Sport : Irgendwas ist immer falsch

Stefan Hermanns

Für jedes komplizierte Problem gibt es eine einfache Lösung, das gilt auch im Fall des englischen Fußballmeisters FC Chelsea. Dessen Problem heißt im Moment: sechs Punkte Rückstand auf Manchester United. Die Lösung lautet: Michael Ballack. Chelsea hinkt seinen Ansprüchen deshalb hinterher, weil a) Ballack bekanntermaßen ein mittelmäßiger Fußballer ist und b) Chelseas Trainer José Mourinho, wie jeder weiß, keine Ahnung vom Fußball hat, weswegen er c) Ballack immer wieder spielen lässt, was d) angesichts dessen offenkundiger Mängel natürlich sportlicher Selbstmord ist.

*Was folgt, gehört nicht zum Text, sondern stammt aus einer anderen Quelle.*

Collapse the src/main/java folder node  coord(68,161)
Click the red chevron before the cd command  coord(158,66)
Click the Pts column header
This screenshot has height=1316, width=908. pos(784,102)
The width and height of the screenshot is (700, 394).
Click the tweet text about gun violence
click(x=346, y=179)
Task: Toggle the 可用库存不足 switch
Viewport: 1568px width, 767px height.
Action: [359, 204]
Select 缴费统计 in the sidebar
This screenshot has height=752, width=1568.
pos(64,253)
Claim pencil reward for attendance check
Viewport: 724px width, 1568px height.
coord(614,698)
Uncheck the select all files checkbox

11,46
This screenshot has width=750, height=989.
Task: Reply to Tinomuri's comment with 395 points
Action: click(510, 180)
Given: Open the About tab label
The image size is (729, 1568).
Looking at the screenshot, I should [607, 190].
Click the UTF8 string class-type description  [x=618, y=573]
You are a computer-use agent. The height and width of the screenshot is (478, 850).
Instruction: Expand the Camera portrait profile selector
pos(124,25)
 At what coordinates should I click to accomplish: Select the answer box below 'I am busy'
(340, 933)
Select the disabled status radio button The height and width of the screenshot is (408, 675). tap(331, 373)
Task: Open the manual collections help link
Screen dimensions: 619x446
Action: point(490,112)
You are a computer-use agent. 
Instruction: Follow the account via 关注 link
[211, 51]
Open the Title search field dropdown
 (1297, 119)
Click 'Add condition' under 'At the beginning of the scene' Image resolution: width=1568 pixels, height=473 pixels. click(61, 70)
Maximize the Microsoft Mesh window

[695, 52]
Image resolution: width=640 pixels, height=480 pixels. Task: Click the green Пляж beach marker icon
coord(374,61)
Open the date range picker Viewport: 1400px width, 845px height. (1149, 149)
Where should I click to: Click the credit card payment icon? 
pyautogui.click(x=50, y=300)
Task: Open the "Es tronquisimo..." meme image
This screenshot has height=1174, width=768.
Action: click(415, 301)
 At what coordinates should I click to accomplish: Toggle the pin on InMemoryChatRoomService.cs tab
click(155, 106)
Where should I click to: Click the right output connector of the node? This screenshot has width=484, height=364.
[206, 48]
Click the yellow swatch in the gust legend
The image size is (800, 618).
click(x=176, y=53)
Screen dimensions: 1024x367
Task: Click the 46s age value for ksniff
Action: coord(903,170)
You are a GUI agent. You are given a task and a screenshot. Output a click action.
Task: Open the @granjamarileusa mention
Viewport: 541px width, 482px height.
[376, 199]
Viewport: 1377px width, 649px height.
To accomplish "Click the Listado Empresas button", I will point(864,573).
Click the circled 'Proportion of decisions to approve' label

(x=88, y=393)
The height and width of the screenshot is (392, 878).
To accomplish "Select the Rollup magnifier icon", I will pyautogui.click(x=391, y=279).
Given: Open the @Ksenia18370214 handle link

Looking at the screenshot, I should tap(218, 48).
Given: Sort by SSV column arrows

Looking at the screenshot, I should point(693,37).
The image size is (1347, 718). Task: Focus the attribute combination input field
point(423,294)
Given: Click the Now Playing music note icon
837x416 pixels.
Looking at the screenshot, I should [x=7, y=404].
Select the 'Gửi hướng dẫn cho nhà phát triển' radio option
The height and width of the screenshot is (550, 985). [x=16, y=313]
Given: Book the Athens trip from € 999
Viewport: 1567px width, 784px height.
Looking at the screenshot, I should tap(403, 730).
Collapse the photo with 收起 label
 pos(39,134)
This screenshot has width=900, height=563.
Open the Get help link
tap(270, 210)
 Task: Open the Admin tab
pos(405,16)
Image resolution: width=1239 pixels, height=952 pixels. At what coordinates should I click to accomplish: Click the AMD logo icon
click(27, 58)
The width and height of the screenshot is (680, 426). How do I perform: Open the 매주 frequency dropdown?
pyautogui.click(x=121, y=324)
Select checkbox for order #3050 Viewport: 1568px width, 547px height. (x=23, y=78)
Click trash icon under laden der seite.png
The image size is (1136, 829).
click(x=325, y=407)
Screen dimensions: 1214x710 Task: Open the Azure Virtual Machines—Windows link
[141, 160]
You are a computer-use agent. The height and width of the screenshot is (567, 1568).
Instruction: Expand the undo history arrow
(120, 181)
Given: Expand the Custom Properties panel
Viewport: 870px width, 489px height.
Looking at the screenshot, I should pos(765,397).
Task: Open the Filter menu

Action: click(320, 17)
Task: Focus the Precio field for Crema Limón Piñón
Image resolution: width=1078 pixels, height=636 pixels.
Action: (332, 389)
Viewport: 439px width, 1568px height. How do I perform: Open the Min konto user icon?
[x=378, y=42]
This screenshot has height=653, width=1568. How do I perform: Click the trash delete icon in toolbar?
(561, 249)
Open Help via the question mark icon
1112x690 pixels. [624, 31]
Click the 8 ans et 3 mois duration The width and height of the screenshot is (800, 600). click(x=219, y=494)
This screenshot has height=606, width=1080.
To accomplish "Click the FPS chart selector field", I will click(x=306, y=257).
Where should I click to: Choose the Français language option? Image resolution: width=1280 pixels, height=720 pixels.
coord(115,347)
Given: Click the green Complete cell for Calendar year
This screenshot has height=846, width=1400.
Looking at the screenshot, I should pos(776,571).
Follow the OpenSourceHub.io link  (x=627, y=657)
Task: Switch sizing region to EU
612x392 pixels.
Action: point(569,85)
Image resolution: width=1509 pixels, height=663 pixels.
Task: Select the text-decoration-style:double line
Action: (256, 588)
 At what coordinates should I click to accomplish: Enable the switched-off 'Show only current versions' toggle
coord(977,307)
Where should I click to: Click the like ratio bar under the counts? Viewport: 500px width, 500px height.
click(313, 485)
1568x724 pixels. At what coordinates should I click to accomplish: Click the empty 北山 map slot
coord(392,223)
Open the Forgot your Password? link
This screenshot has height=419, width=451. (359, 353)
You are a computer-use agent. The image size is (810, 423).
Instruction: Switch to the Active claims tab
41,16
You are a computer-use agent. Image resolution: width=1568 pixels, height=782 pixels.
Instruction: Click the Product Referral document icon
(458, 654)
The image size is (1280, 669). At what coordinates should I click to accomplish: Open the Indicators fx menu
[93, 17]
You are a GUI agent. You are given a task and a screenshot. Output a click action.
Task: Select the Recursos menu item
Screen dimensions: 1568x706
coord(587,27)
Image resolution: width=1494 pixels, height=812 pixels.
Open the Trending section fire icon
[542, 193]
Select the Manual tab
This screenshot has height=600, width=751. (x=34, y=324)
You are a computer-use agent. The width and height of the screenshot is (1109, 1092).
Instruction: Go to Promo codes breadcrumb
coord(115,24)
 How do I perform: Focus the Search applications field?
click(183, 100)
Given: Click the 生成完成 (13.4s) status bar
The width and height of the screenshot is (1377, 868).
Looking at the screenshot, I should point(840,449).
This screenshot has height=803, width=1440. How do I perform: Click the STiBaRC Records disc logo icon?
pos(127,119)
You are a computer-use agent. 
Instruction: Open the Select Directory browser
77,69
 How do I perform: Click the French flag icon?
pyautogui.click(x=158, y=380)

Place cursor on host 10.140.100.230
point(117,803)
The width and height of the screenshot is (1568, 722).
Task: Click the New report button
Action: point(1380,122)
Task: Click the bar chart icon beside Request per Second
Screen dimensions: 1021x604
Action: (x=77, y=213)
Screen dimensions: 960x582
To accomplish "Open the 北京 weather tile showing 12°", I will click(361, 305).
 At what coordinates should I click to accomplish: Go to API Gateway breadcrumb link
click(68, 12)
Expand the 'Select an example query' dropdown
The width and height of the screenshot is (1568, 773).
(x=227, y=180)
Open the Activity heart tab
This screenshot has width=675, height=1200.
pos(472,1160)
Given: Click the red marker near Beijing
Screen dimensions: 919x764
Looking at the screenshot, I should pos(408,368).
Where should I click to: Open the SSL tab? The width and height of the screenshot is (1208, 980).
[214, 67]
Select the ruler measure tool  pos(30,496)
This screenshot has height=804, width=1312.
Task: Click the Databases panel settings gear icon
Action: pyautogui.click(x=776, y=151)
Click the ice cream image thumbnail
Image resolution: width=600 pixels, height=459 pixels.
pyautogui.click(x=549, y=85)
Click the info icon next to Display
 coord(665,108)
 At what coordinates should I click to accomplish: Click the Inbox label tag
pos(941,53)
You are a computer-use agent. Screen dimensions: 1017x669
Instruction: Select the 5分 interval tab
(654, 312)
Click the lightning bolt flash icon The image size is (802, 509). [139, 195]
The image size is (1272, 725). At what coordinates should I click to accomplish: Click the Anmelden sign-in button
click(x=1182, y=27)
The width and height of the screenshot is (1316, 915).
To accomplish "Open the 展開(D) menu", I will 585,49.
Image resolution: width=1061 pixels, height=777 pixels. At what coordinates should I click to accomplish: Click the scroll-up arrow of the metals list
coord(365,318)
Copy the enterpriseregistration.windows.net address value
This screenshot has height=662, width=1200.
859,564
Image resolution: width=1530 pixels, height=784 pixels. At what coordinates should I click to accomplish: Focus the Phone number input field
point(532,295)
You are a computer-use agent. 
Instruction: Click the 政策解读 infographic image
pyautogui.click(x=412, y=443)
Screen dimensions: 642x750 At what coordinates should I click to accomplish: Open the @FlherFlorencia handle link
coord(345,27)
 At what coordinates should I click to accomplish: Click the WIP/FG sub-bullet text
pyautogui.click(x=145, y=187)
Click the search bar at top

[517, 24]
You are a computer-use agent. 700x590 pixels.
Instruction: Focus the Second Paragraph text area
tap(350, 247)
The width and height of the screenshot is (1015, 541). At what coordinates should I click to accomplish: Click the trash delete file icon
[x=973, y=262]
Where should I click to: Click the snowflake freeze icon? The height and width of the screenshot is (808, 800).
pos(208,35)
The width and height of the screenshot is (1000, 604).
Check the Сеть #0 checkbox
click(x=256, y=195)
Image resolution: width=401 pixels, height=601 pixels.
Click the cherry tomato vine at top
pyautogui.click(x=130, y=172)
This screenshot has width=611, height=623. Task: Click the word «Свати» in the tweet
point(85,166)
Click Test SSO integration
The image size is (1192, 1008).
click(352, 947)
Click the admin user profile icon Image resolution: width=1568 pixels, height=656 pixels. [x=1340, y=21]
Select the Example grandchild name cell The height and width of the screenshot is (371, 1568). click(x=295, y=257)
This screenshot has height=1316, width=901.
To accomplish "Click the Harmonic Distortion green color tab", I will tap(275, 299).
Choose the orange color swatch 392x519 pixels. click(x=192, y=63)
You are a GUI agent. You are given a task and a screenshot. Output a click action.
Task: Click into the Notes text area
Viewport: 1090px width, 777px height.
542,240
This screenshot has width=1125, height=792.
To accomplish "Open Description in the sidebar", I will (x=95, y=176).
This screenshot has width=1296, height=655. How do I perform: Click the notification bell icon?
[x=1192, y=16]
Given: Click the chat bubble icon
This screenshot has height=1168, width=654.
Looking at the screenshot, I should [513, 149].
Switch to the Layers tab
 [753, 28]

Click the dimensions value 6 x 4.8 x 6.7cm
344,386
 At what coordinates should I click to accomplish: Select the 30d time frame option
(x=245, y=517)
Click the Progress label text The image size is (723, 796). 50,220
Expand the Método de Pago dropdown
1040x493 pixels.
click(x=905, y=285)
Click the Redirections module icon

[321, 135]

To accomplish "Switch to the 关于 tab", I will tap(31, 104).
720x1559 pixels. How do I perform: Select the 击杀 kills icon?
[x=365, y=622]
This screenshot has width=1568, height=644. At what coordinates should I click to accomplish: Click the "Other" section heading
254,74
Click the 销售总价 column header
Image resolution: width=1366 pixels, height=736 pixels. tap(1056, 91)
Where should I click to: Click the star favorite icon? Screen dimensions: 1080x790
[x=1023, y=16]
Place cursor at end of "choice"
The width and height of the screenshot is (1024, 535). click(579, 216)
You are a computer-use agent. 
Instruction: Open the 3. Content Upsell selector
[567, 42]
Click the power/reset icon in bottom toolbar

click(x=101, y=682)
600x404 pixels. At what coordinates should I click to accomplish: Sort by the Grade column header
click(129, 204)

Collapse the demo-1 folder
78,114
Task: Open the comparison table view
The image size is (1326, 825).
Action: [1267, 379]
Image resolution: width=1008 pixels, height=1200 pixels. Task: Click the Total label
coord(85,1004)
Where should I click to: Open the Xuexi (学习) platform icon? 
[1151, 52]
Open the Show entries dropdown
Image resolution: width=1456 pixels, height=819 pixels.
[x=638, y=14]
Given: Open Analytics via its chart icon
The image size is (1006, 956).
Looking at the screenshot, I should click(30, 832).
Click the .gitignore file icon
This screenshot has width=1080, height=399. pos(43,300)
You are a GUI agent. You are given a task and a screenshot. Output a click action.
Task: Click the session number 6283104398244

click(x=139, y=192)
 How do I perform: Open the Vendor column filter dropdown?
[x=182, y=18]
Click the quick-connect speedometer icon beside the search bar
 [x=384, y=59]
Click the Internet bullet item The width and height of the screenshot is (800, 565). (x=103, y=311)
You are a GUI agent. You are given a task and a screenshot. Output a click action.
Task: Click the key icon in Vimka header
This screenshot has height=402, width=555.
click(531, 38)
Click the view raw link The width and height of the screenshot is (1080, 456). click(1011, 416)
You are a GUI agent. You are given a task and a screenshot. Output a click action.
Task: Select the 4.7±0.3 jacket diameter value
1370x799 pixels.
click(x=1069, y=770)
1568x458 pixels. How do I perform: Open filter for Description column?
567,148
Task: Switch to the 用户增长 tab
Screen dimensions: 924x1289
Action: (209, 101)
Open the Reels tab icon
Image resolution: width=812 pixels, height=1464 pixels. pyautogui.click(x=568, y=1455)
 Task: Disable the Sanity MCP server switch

Vor einem halben Jahr ist Michael Ballack nach London gezogen, und wenn er bis jetzt das Gefühl gehabt haben sollte, ihm fehle doch etwas in der neuen Heimat, weiß er jetzt, was das war: diese Debatte um seinen sportlichen Wert. Auch nach mehreren Umzügen ist ihm die Diskussion nicht verloren gegangen, zu den altbekannten Kritikern Rehhagel, Netzer und Beckenbauer haben sich nun offenbar auch seine Kollegen Drogba und Makelele gesellt. Dass Ballack ein überdurchschnittlicher Fußballer ist, müssen selbst seine Gegner irgendwie anerkennen; aber welche Fähigkeiten genau ihn über die Masse erheben, ist schwer zu sagen. Vielleicht ist es die Summe vieler Fähigkeiten, vielleicht muss man die Funktionsweise des Fußball wirklich verstehen, um Ballacks komplexes Spiel schätzen zu können. Und vielleicht ist es gerade deshalb kein Zufall, dass Mourinho, einer der klügsten Köpfe des Fußballs überhaupt, uneingeschränkt an ihm festhält.

Michael Ballack hat es seiner Umwelt nie recht machen können. Spielte er offensiv, wurde sein mangelnder Beitrag zur Defensive bekrittelt. Opferte er sich für die Defensive, vernachlässigte er seinen Offensivauftrag. Schoss er viele Tore, bereitete er zu wenige vor … Auf diese Weise hat Ballack die Erwartungen immer wieder enttäuscht. Aber könnte es nicht auch sein, dass das an den Erwartungen liegt?